-
Jehovah is onze HerderDe Wachttoren 2005 | 1 november
-
-
„Ik vrees niets kwaads, want gij zijt met mij”
13. In welk opzicht zijn Davids woorden in Psalm 23:4 vertrouwelijker, en waarom is dat niet verwonderlijk?
13 De tweede reden die David voor zijn vertrouwen geeft, is dat Jehovah zijn schapen beschermt. We lezen: „Al wandel ik ook in het dal van diepe schaduw, ik vrees niets kwaads, want gij zijt met mij; uw stok en uw staf, die vertroosten mij” (Psalm 23:4). Davids woorden worden nu vertrouwelijker doordat hij Jehovah met het voornaamwoord „gij” aanspreekt. Dat is niet verwonderlijk, want David bespreekt hoe God hem geholpen heeft tegenslagen te verduren. David was door heel wat donkere dalen gegaan — soms was zelfs zijn leven in gevaar geweest. Maar hij liet zich niet door vrees beheersen, want hij was zich ervan bewust dat God met hem was — gereed om dadelijk met Zijn „stok” en „staf” in actie te komen. Het besef dat hij zo beschermd werd, vertroostte David en versterkte ongetwijfeld zijn band met Jehovah.b
14. Welke verzekering geeft de bijbel ons betreffende Jehovah’s bescherming, maar wat betekent dat niet?

---*---

» Opdracht: Zet de tekst over Jehovah als Herder in Psalm 23 voort, aansluitend op de laatste regel.

» Aangeleverde gegevens:
---*---

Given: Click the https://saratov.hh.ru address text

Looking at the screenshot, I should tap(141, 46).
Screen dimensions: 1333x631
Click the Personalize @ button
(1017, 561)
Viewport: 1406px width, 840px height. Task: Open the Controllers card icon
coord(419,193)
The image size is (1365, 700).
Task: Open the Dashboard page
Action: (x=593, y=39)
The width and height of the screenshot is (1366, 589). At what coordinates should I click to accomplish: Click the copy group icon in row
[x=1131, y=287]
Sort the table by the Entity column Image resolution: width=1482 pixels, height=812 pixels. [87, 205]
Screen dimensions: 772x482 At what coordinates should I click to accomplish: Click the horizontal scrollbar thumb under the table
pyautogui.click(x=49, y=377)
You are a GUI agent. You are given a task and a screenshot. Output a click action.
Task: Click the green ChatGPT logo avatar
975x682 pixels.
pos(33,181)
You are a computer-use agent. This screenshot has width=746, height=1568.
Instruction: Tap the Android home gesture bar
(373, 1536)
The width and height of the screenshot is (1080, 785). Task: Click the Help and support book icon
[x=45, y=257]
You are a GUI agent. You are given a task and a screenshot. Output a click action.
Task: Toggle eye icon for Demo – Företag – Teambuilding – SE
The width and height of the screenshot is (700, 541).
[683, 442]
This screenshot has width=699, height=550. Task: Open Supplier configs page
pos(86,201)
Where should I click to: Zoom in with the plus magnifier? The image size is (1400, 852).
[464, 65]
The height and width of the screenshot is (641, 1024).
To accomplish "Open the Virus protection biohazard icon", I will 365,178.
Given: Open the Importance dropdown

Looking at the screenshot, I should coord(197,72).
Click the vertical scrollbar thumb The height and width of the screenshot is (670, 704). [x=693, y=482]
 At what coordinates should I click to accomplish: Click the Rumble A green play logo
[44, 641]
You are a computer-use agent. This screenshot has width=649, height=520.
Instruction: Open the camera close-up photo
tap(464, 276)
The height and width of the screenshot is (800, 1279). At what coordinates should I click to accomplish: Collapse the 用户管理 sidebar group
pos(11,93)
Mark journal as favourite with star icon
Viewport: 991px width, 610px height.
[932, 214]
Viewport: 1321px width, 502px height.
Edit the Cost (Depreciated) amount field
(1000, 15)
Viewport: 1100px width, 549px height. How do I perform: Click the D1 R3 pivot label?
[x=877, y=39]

---*---

» Uitwerking:
14 Hoe beschermt Jehovah zijn schapen in deze tijd? De bijbel verzekert ons dat geen enkele tegenstander, of het nu een demon is of een mens, er ooit in zal slagen zijn schapen van de aarde weg te vagen. Jehovah zou dat nooit toelaten (Jesaja 54:17; 2 Petrus 2:9). Maar dat betekent niet dat onze Herder ons voor alle rampspoed zal behoeden. We hebben te maken met de beproevingen die alle mensen ondergaan en krijgen te kampen met de tegenstand die alle ware christenen ondervinden (2 Timotheüs 3:12; Jakobus 1:2). Er kunnen tijden zijn dat we zogezegd ’in het dal van diepe schaduw wandelen’. Zo kan het zijn dat we door vervolging of een of andere gezondheidscrisis voor ons leven vrezen. Of misschien heeft iemand van wie we houden de dood in de ogen gezien of is hij zelfs overleden. Op zulke momenten, waarin we in de diepste duisternis gehuld lijken, is onze Herder met ons, en hij zal ons beschermen. Hoe?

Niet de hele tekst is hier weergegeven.